8. The Toughest Reporting Gig
"I am now so early into this new hell that I have no pain, although that is coming, surely, and no symptoms except moments of utter exhaustion and, in the past three months, a loss of 20 pounds. After decades of turning down desserts, candies, and pastries to control my weight, it now seems cruel to be pressured to eat more food for which I have less appetite. As my life nears the finish line, the list of things I’ll miss grows." Jack Thomas in the Boston Globe: I just learned I only have months to live. This is what I want to say.
9. Camps Like Us
"We are asking parents to pick up their campers tomorrow." Like every other industry that depends on seasonal workers, summer camps are stretched thin.
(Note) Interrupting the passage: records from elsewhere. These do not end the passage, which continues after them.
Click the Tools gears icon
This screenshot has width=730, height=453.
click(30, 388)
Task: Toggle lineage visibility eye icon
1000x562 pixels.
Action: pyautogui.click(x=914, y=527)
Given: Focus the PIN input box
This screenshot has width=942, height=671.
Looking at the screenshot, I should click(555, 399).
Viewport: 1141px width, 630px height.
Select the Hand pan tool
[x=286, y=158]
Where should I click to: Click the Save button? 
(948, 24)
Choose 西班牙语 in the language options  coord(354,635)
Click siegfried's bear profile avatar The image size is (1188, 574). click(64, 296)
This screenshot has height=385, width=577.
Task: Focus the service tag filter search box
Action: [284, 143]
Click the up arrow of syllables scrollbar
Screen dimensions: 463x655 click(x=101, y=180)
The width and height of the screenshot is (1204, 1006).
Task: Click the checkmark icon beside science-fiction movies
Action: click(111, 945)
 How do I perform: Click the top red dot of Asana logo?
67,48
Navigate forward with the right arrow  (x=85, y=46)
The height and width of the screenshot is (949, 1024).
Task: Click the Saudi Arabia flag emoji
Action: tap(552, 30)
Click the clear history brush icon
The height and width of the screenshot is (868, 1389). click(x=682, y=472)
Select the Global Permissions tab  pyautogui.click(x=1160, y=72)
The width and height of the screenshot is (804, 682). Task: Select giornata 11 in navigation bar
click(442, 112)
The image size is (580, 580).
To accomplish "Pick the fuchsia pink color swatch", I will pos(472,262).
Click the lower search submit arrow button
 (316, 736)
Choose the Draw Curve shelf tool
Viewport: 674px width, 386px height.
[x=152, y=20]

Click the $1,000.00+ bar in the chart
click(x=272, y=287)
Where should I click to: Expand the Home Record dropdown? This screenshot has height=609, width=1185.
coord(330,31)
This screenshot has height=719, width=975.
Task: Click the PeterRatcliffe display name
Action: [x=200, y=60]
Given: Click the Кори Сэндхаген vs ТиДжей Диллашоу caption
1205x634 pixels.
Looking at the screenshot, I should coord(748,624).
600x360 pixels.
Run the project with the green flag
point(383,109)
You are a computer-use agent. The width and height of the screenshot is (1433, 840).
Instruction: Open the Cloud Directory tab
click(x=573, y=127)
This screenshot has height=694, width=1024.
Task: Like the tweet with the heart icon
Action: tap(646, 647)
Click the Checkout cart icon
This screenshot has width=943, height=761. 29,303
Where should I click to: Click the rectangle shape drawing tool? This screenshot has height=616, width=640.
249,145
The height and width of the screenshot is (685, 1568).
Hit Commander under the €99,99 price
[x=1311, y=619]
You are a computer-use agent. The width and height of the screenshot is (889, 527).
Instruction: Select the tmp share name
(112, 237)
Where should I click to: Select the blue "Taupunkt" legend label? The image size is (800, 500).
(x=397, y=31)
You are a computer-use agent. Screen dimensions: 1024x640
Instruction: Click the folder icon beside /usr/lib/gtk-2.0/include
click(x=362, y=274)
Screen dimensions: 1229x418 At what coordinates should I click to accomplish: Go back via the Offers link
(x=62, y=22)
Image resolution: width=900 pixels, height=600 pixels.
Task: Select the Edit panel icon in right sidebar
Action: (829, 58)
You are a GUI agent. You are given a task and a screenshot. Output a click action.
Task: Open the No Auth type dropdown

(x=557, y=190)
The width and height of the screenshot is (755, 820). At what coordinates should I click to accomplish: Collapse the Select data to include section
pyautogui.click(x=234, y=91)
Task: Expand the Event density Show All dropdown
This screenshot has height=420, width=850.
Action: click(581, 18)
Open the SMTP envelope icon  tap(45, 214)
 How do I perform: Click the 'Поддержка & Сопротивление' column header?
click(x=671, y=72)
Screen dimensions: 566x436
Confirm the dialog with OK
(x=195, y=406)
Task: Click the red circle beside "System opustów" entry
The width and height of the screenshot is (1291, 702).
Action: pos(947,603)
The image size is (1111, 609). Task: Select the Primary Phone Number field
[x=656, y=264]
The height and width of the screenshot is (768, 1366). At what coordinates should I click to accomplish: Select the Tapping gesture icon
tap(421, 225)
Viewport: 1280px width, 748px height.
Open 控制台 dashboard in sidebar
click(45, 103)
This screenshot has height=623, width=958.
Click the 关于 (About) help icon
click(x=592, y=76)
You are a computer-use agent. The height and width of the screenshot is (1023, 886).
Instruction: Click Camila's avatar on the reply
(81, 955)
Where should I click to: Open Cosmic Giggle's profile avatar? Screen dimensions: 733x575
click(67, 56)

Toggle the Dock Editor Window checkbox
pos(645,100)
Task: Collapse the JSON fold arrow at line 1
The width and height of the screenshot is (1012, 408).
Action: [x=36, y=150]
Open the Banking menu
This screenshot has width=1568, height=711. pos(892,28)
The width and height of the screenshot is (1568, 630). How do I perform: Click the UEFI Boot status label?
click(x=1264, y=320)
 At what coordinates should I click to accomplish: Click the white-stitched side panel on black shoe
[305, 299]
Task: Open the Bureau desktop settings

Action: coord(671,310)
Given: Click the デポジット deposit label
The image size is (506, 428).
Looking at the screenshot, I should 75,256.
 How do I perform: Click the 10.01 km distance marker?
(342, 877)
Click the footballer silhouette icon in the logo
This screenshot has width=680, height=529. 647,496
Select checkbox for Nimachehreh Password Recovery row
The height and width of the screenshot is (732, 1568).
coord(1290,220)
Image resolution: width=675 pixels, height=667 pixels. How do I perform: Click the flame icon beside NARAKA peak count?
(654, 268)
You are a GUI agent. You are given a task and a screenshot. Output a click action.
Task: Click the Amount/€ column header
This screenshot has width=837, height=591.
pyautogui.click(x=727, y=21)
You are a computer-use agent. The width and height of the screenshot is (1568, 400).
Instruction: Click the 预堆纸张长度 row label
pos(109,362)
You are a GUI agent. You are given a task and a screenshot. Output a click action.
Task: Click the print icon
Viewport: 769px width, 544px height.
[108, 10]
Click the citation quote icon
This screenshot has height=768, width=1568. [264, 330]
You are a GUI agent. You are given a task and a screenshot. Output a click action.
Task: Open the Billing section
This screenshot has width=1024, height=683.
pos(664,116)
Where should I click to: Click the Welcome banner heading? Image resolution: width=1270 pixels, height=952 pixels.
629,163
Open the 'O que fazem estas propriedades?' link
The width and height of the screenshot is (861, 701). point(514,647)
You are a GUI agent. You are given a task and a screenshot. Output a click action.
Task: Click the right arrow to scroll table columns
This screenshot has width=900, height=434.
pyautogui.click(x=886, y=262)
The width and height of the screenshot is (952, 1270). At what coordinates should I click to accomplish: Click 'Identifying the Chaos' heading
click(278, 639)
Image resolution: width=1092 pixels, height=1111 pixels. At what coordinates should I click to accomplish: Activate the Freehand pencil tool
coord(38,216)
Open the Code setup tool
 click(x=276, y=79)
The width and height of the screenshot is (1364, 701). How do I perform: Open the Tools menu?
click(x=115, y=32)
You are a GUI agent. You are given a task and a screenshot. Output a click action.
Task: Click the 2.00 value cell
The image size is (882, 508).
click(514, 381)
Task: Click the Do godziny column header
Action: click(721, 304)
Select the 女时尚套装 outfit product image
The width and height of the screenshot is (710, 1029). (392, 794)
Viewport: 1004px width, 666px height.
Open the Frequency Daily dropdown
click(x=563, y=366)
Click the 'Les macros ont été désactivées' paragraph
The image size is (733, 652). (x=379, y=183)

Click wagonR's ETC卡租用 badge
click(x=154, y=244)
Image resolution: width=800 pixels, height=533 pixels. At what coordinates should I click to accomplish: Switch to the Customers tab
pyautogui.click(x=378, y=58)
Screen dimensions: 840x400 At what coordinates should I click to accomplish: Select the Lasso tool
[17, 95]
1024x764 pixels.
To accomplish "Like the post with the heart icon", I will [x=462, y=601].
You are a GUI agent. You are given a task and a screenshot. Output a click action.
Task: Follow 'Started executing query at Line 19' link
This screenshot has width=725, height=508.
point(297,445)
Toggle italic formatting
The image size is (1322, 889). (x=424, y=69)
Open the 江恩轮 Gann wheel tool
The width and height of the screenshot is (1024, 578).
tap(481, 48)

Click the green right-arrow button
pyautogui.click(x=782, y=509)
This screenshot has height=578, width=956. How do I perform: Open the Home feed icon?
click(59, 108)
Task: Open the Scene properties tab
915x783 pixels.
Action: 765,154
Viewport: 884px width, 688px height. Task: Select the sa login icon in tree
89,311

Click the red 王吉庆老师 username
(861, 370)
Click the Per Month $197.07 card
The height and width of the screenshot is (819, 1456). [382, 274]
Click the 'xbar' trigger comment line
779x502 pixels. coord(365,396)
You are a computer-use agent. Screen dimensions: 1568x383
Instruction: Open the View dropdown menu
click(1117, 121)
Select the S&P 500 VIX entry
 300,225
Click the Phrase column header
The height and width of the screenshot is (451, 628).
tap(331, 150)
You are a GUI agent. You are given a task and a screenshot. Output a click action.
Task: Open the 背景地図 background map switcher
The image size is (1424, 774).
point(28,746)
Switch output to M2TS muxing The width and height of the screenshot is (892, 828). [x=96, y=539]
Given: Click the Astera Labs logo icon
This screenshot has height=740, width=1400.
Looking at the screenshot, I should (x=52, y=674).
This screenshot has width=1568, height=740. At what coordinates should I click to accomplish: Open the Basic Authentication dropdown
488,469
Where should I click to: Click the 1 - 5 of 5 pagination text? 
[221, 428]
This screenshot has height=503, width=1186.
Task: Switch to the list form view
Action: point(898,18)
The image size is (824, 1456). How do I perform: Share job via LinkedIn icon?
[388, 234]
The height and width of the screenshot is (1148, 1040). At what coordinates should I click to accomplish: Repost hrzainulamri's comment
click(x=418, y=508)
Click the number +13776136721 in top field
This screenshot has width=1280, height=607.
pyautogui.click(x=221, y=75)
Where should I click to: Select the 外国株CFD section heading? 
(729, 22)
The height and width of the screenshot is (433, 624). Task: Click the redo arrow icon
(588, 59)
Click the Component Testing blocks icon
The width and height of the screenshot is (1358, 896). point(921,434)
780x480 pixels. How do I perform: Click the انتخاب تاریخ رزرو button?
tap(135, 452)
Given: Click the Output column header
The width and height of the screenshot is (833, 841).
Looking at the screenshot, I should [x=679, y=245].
Sometimes too thin to continue. NYT (gift article): Camps Have Been Scrambling for Counselors. Some Have Even Closed.
10. Bottom of the News
They spend most of their time herding cattle. But when they take time off, they dress to the nines. "Unlike many Muslims in this conservative part of the country, they choose not to wear traditional gowns, or kaftans, but trendy clothes inspired by hip-hop and Afrobeats stars." Nigeria's hipster herders - the funky Fulanis.
+ The 2021 iPhone photography awards.
+ Jackie Mason, who went from rabbi to stand-up comedy star, died at 93. My favorite bit of his is about the different reaction to cheesecake between a gentile and jew at the Carnegie Deli.